• Document segment:
-------------------------

Smart Money Is Loading Up While Crypto Sentiment Hits Rock Bottom
Crypto sentiment is in the gutter. Bitcoin is sitting at $68,000, memecoins are bleeding out, and the Nasdaq correlation has flipped sharply positive — meaning crypto is now moving in lockstep with the tech selloff. Most of your timeline is doom and gloom.
But behind the noise, something interesting is happening: the biggest players in the game are buying hand over fist.
Strategy: Still Buying Below Cost Basis
Michael Saylor's Strategy (formerly MicroStrategy) added another 2,486 BTC last week for $168.4 million, at an average price of $67,710 per coin. The company now holds 717,131 bitcoin acquired for a total of $54.52 billion — an average cost of $76,027 per coin.
Let that sink in. Strategy is sitting on approximately $5.7 billion in unrealized losses. MSTR shares are down over 60% year-over-year. And Saylor's response? Keep buying. The purchases were funded through $90.5 million in common stock sales and $78.4 million from the company's STRC preferred stock series.
You can call it reckless conviction or disciplined accumulation. Either way, it's the opposite of what retail is doing right now.
BitMine: The ETH Strategy Play, Doubling Down
If Strategy is the bitcoin accumulation machine, BitMine Immersion Technologies (BMNR) is its Ethereum counterpart — and it's following the same playbook through the pain.

-------------------------

• Supplied data:
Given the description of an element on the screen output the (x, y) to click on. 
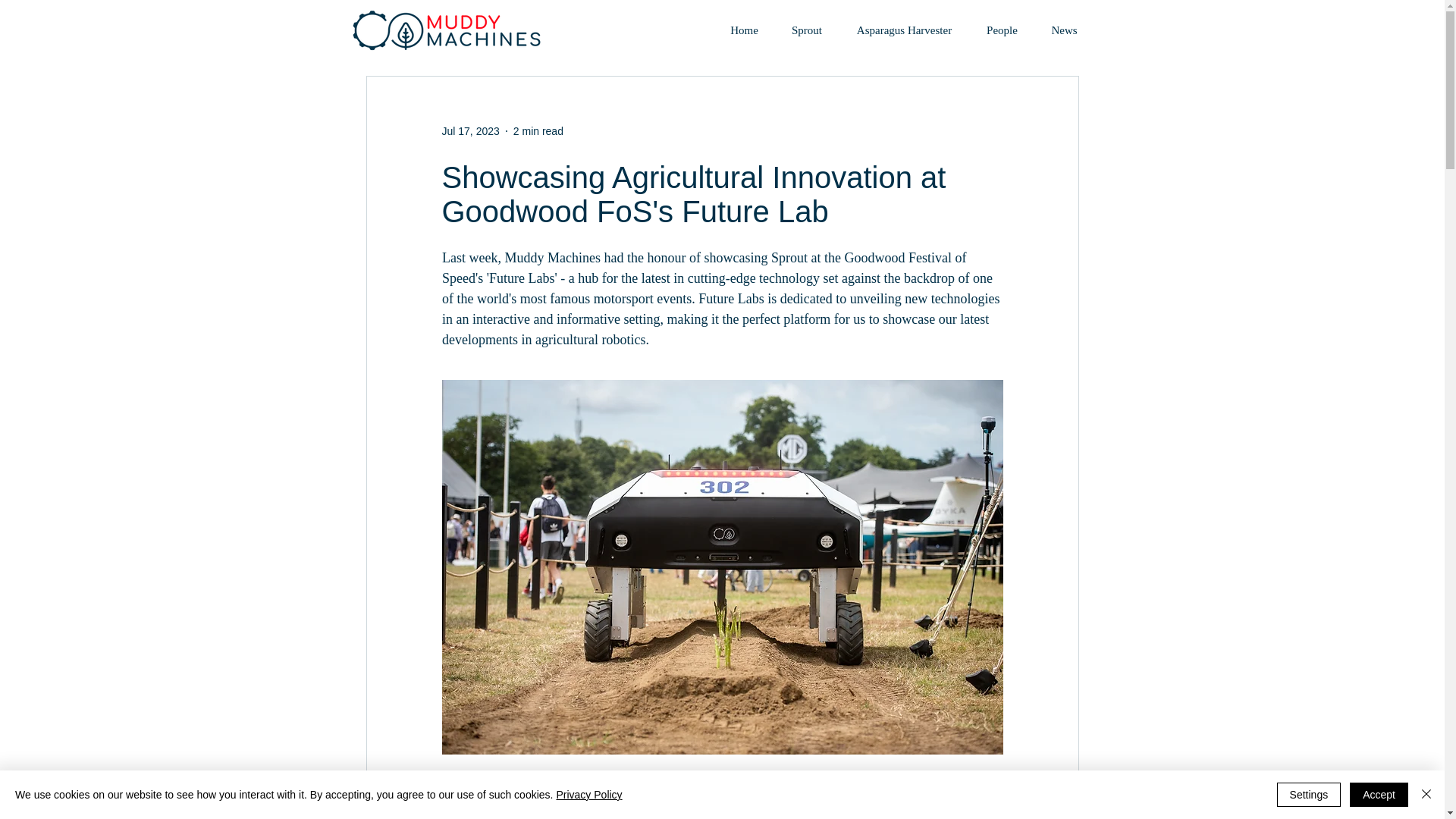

-------------------------

• Actions to take:
a. Rewrite the stretch of the crypto sentiment article from "Smart Money Is" through "hand over fist.", with "Nasdaq" swapped for "S&P 500".
b. Write the next part of the article on large buyers accumulating crypto amid weak sentiment, picking up after its final sentence.
The lines above can be set aside.

• Responses in order:
a.
Smart Money Is Loading Up While Crypto Sentiment Hits Rock Bottom
Crypto sentiment is in the gutter. Bitcoin is sitting at $68,000, memecoins are bleeding out, and the S&P 500 correlation has flipped sharply positive — meaning crypto is now moving in lockstep with the tech selloff. Most of your timeline is doom and gloom.
But behind the noise, something interesting is happening: the biggest players in the game are buying hand over fist.

b.
Last week, BitMine purchased 45,759 ETH worth $91 million, its largest weekly buy of 2026 in token terms. Total holdings now stand at 4.37 million ETH (roughly $8.7 billion), with the firm sitting on nearly $8 billion in paper losses. They now own 3.62% of all ETH in existence.
Chairman Tom Lee — yes, that Tom Lee — isn't sugarcoating the environment. He compared current crypto sentiment to "the forlornness and dejection seen at the November 2022 lows and depths of 2018 crypto winter." But he drew a critical distinction: there have been no major collapses of large players this time. No FTX. No Luna. No Celsius. The price action is ugly, but the infrastructure is intact.
BitMine has also staked over 3 million ETH, generating $176 million in annualized staking rewards at a 2.89% yield. They're not just holding — they're earning yield through the downturn.
Intesa Sanpaolo: The Quiet European Giant
Perhaps the most interesting signal today came from Italy. Intesa Sanpaolo, one of Europe's largest banks, disclosed $96 million in Bitcoin ETF holdings in a 13F filing — spread across ARK 21Shares Bitcoin ETF ($72.6M) and iShares Bitcoin Trust ($23.4M).
But the sophisticated part is what else was in the filing: a large put option position on Strategy shares. This isn't a simple long-Bitcoin bet. It's a basis trade. Intesa is long BTC through ETFs while betting that Strategy's stock premium over its actual Bitcoin holdings (the mNAV multiple) will compress. Strategy's mNAV has already fallen from 2.9x to 1.21x — and if it keeps falling toward 1.0x, that put prints money while the BTC position holds value.
This is institutional-grade crypto trading from a traditional European bank. The game has changed.
What the Pattern Tells Us
Three very different entities — a software company turned BTC treasury, a crypto-native ETH accumulator, and a legacy European bank — are all doing the same thing: buying into the weakness.
Meanwhile, the correlation between Bitcoin and the Nasdaq has swung from -0.68 to +0.72 since early February. The macro headwinds are real. Tech stocks are selling off, gold is retreating, and risk-off sentiment is dominating.
But this is exactly the environment where generational positions get built. Not when everyone is euphoric at all-time highs, but when sentiment is in the gutter and the timeline is convinced it's over.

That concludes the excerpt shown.